Research and statistics clearly indicate that dehydration and malnutrition are prevalent and serious concerns with our residents in skilled nursing facilities (SNF). Studies indicate that 54% of all SNF admissions are malnourished; the range of malnourished elderly in SNFs range from 20-87%. In addition, 60% of all residents experience an initial weight loss following admission. The financial impact of dehydration and malnutrition are illustrated with the following statistic in that $1.3 billion spent in 1996 by CMS for acute hospital care with primary diagnosis of dehydration.
Many of these residents quoted in these statistics have a dementia diagnosis, which places them at higher risk for weight loss and dehydration. Current statistics estimate that 60-80% of all residents in long-term care have a dementia diagnosis. Adequate nutrition and hydration in an individual with dementia is a central concern for all members of the family and healthcare team.
The impact of dementia on nutrition and hydration changes throughout the course of the degenerative disease process. In the early stage, the individual with dementia may forget to eat, may become depressed and not want to eat, or become distracted and leave the table without eating. In the middle stage, the individual with dementia may be unable to sit long enough to eat, yet at this stage may require an additional 600 calories per day due to wandering and motor restlessness. In the late stage, the individual with dementia does not have intact oral motor skills for chewing and swallowing, thus becomes subject to malnourishment and "wasting away."

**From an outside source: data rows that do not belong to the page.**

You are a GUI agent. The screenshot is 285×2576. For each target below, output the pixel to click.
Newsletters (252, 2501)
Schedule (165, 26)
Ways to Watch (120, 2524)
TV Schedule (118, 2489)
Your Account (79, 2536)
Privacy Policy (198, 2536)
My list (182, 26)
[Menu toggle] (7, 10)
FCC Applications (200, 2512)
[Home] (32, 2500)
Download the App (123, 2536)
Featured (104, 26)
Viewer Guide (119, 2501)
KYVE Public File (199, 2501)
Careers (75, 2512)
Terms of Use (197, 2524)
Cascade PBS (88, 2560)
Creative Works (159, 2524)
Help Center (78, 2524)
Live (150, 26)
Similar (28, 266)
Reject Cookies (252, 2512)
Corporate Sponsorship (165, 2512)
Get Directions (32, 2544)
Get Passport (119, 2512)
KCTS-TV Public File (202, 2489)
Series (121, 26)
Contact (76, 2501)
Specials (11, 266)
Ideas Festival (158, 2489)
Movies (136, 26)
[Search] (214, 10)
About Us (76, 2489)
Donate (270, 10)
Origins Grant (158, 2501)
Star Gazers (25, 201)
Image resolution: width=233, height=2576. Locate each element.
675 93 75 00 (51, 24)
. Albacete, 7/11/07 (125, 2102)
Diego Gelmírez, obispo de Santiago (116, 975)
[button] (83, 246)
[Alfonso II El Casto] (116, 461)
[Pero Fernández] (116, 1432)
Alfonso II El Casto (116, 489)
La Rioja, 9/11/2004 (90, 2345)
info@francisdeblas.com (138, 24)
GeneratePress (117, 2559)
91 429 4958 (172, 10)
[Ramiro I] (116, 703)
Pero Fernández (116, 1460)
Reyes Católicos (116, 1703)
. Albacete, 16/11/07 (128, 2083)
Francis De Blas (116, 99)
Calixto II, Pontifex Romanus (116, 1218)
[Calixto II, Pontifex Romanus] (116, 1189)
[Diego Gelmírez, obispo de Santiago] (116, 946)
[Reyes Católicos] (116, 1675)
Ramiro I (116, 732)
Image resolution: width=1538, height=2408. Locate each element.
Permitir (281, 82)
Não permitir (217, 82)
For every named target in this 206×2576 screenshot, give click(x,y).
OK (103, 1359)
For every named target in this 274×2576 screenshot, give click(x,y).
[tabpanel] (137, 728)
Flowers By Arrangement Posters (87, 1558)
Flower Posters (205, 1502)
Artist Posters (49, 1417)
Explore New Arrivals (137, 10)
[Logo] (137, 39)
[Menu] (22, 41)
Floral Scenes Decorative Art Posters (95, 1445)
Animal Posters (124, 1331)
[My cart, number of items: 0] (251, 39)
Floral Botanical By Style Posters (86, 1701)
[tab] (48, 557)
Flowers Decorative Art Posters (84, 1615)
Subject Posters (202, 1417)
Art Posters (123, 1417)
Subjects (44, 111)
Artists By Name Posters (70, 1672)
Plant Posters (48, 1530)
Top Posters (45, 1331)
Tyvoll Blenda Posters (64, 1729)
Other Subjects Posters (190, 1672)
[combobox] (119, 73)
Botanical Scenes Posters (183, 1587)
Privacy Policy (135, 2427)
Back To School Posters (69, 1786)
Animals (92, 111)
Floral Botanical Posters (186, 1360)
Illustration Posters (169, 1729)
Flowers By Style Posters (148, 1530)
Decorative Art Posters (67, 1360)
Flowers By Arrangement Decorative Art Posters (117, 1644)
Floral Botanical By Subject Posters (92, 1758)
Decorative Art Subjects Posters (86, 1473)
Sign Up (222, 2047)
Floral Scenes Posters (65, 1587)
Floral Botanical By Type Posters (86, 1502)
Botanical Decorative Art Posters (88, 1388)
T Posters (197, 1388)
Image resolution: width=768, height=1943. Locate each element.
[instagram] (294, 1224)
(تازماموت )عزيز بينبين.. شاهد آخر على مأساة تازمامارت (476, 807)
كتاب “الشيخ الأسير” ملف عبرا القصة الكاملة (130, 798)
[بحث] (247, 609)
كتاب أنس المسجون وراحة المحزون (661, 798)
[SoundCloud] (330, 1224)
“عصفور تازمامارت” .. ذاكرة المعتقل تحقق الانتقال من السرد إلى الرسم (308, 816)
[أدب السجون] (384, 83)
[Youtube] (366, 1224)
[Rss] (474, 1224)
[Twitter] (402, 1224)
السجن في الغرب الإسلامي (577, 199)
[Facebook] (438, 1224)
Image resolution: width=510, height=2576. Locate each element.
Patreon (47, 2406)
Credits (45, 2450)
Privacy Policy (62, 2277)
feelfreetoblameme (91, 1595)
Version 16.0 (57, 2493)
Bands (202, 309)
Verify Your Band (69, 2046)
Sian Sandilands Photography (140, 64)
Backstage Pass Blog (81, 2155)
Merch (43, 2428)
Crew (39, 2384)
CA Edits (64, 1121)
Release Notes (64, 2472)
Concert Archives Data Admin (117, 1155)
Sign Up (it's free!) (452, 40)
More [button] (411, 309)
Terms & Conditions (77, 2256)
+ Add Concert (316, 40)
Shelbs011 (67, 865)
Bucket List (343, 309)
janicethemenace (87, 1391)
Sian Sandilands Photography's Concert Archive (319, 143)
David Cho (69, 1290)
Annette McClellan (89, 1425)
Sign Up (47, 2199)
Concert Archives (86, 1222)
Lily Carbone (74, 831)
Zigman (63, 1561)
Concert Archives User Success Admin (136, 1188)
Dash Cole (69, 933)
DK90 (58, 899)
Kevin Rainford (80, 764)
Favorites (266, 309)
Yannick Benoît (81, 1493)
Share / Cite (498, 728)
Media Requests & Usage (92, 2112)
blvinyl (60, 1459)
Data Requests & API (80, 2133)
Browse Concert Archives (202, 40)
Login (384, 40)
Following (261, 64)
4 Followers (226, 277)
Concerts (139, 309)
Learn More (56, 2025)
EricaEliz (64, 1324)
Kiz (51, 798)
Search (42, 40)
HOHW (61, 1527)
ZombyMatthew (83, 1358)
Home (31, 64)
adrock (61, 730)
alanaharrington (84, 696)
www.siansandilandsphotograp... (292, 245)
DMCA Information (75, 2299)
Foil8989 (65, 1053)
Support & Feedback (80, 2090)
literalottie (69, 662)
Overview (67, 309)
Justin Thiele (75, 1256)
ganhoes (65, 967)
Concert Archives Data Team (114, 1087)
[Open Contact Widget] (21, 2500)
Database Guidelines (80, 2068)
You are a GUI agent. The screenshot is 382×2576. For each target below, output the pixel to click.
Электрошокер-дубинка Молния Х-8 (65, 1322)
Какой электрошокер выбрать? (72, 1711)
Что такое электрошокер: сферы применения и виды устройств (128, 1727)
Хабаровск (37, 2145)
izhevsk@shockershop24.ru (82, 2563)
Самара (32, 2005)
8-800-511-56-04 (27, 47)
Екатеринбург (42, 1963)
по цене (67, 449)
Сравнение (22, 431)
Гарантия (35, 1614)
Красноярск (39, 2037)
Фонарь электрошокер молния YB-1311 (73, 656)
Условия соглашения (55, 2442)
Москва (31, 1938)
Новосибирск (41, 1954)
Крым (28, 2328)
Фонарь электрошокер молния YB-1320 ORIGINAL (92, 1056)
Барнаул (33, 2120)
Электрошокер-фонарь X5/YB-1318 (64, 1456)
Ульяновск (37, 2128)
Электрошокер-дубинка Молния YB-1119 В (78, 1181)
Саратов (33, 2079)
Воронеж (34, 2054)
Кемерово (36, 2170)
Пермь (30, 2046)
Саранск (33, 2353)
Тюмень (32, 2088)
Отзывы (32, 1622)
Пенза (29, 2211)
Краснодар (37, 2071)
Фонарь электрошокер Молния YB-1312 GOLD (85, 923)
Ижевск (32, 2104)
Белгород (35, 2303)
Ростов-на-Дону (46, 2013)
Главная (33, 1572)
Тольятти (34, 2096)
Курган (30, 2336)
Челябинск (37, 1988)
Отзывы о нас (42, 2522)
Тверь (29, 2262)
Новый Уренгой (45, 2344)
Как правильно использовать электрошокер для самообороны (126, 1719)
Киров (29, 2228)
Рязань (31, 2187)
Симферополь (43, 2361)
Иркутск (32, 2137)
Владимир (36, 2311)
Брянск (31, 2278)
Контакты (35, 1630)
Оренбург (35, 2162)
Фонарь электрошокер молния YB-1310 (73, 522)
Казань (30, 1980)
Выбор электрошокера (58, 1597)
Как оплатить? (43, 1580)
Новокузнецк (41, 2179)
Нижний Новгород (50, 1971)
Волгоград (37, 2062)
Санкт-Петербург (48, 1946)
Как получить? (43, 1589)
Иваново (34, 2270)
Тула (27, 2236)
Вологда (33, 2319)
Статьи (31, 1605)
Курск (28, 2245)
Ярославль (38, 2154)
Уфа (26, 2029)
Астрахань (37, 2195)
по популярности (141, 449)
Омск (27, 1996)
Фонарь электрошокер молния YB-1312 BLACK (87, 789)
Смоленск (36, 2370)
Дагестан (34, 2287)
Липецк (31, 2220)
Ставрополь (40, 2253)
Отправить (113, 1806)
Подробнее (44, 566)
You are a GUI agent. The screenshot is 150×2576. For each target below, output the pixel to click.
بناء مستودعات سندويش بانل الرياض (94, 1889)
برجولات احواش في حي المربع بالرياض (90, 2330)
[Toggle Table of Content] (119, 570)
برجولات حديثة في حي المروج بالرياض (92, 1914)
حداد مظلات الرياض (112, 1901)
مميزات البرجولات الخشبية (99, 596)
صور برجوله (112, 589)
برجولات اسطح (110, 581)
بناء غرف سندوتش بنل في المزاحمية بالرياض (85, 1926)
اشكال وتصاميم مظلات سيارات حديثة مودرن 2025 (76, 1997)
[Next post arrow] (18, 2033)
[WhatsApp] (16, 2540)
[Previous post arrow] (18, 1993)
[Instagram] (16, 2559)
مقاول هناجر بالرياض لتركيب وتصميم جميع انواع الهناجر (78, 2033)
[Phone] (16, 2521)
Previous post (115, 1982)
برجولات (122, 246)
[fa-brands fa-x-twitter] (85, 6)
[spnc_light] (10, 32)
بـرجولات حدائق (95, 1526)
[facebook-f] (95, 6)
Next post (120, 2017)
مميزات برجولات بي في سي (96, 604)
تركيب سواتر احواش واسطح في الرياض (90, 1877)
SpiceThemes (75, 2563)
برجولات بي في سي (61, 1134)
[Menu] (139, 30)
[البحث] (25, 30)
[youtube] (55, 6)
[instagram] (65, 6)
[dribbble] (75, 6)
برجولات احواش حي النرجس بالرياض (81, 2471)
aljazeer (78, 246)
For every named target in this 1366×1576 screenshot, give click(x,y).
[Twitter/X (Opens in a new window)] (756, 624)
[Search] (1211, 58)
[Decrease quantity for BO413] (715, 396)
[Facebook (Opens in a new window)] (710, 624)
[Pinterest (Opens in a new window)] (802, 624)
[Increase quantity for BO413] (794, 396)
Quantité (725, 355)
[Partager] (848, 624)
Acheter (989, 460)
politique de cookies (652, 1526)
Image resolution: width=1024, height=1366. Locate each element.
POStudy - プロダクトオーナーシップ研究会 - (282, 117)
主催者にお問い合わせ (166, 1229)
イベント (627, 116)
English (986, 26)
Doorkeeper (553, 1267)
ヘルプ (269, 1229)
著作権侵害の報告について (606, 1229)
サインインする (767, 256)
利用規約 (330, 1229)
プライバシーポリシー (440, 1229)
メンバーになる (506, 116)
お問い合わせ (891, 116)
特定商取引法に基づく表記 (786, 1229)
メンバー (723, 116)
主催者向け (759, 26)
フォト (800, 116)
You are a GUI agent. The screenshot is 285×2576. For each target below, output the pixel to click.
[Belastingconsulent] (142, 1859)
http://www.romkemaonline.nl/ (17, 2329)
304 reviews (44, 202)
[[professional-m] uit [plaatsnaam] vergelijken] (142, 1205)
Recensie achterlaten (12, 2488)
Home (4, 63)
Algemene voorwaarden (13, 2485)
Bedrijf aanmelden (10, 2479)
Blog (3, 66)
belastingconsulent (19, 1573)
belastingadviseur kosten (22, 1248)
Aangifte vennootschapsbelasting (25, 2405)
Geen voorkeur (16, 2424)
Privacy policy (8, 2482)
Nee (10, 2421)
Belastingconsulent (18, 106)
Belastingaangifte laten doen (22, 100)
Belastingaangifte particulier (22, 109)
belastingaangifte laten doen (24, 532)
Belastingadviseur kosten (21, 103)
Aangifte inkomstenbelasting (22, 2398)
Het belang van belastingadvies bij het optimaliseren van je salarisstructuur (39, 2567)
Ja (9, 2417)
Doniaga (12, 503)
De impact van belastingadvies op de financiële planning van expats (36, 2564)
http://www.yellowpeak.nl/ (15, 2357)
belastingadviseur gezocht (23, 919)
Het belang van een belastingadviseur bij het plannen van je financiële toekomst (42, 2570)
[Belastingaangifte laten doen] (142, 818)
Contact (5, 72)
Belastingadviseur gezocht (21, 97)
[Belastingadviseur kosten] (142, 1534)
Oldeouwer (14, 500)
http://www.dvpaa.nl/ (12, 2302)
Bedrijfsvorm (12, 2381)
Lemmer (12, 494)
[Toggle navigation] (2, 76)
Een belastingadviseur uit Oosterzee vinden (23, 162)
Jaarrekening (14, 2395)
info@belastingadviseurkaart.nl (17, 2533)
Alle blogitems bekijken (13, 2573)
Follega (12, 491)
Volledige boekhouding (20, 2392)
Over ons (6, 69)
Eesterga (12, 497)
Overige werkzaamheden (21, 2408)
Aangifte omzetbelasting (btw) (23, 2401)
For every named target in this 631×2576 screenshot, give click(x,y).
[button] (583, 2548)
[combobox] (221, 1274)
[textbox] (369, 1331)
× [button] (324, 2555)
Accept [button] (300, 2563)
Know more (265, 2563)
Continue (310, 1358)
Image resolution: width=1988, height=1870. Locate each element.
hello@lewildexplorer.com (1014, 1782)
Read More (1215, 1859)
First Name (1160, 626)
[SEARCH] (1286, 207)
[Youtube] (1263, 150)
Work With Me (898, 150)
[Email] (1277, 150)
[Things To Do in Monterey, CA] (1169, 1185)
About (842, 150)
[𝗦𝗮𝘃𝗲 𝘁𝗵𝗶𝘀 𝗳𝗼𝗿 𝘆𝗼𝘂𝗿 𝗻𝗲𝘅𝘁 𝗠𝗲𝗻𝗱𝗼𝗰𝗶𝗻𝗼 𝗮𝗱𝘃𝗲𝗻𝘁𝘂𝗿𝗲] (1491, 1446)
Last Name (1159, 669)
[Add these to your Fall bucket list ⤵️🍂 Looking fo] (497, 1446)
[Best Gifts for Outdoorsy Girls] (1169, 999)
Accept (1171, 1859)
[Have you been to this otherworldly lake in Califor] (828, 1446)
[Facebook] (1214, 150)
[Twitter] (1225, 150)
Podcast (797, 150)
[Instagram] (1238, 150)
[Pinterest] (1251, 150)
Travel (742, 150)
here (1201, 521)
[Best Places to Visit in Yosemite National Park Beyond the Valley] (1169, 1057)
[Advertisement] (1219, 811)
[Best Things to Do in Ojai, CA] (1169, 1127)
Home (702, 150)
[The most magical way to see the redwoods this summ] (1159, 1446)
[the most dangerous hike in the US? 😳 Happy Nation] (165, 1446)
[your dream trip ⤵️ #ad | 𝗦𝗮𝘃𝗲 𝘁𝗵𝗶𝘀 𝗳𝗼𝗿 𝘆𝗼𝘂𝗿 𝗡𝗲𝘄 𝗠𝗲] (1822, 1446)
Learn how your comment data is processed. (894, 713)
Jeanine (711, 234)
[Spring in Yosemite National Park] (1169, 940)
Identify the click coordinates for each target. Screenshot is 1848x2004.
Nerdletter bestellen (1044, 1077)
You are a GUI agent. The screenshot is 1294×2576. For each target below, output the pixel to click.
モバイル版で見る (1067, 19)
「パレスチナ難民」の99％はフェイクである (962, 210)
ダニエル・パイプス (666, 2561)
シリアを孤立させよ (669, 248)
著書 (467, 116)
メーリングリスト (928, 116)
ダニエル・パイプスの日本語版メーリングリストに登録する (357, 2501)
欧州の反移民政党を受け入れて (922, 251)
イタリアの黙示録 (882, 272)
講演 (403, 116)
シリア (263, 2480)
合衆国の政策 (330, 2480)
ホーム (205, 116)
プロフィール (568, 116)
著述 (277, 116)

The role of the SLP will change over time due to the progressive nature of the dementia disease process and its impact on swallowing function and nutrition. The goal of the SLP is the same as Medicare's # 1 goal, which is "facilitating and maintaining safety for the resident during swallowing and p.o. intake." It is imperative that the SLP has a solid understanding of dysphagia and appropriate treatment and management techniques specific to the disorder.
The goal of assessment for an individual with dementia is to identify the nature of dysphagia, identification of the contributing factors, differentiate the physiological impairment and/or cognitive dysfunction aspects, capacity for safety improvement, and potential to benefit from skilled intervention. Specific components of the initial assessment include chart review, sensory assessment, head and neck positioning, oral-motor skills, pattern of mastication, salivation, and laryngeal elevation. Each of the swallow assessment components are individually reviewed with specific areas identified for review:
Review of the medical record is absolutely essential for determining the disease process or combination of factors that are related to the presence of dysphagia. The course of recovery or progressive decline found in the diseases and surgical procedures linked to dysphagia vary widely. Once the disease process contributing to the dysphagia is identified, the clinician should determine the patient's course of anticipated recovery or decline. The impact of progressive dementia on swallow function can be fairly predictable. Chart review takes on a more primary role when the patient's recall or ability to provide information is limited due to memory impairment, dementia or other language deficit. The following information in the medical record should be referenced:
- Current weight
- Recent weight changes
- Current and historical therapeutic/altered diets
- Current eating habits including food types and amounts consumed at scheduled and unscheduled times of the day
- Self feeding skills throughout the course of the meal
- Eating and chewing difficulties
- Review of nursing notes for signs/symptoms of congestion, coughing, choking with drinking, taking medications, fever, lethargy.